Light several disposable bbqs
Go to sleep
Profit?

>No dude why, people will miss you
ftfy ignorant fuck tard

you first faggot

Yes life is shit.

It probably wouldn't hurt. I'm only saying that because you're considering alternatives to how you're feeling and sound like you'd like to change your situation.

already have mine worked out, shotgun to the medula over a cliff 1000+ feet up where it is VERY unlikely anyone would find me for a few days with rail road pikes lined up along my spine on 2x4 smash-box set up.
fucking
foolproof
an
jero

With that beard?
Hell no

Hmm I don't have very exact dosage information and what I do have is pretty anecdotal, but I'll share what I can.

So I had bought some shrooms a while before (40-60 dollars worth from a pretty trusted source) and took half and felt nothing, took the other half and felt nothing. I don't know why, maybe they were bunk, maybe I had some kind of tolerance, I don't know.

Then a few months back I was in a pretty low place and basically fell into some (mentioned them to a guy at my work, turns out he sold and had some on him, it just all came together). Bought 40 dollars worth, got two bags (I think they were an 8th each, he said each one was a full dose).

I didn't want a repeat of the last time, so I ate one, and then the other about half an hour later (it went fine for me, but I obviously would not recommend this if you haven't established your level of tolerance already).

That first experience was catalytic. I'd say it was probably a pretty average trip intensity wise, there weren't any strong visuals or anything like that, but it felt like defragmenting my harddrive for 7 hours. That's not to say it dragged on, I felt completely in the moment for the duration, and after it was over it was like no time had passed at all, and I felt excited and new.

The second time was a few weeks later. I bought 50 dollars worth from the same guy at the same rate, ate about 3/5ths of it in a peanut butter and jelly sandwich.
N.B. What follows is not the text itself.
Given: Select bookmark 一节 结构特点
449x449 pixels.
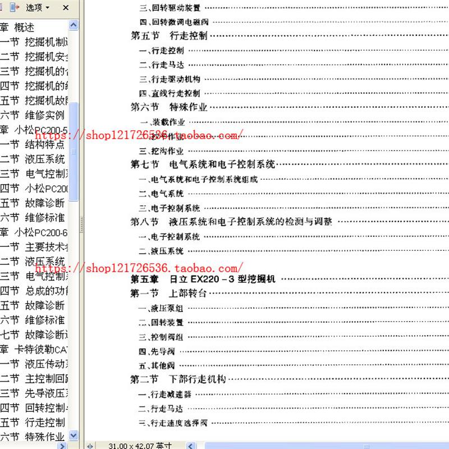Looking at the screenshot, I should point(32,144).
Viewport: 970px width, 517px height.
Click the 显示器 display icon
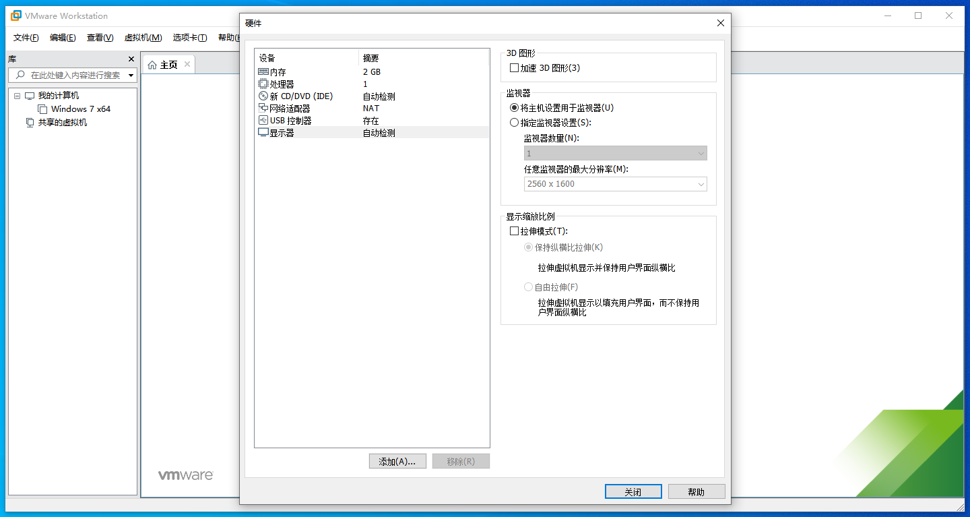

Obviously it didn't have as much intensity, length, or amount of self discovery as the first trip, but it did reinforce and expand on it. It did feel like I had less tolerance than before, maybe expectation and apprehension were my enemies the first time I tried it, I don't know. Once again, start out with a regular dose.

Final trip was just finishing the remaining 2/5ths of that 50 bag a week or two later. It was the mildest trip, and definitely the only one I could call recreational since the other two had already been so transformational.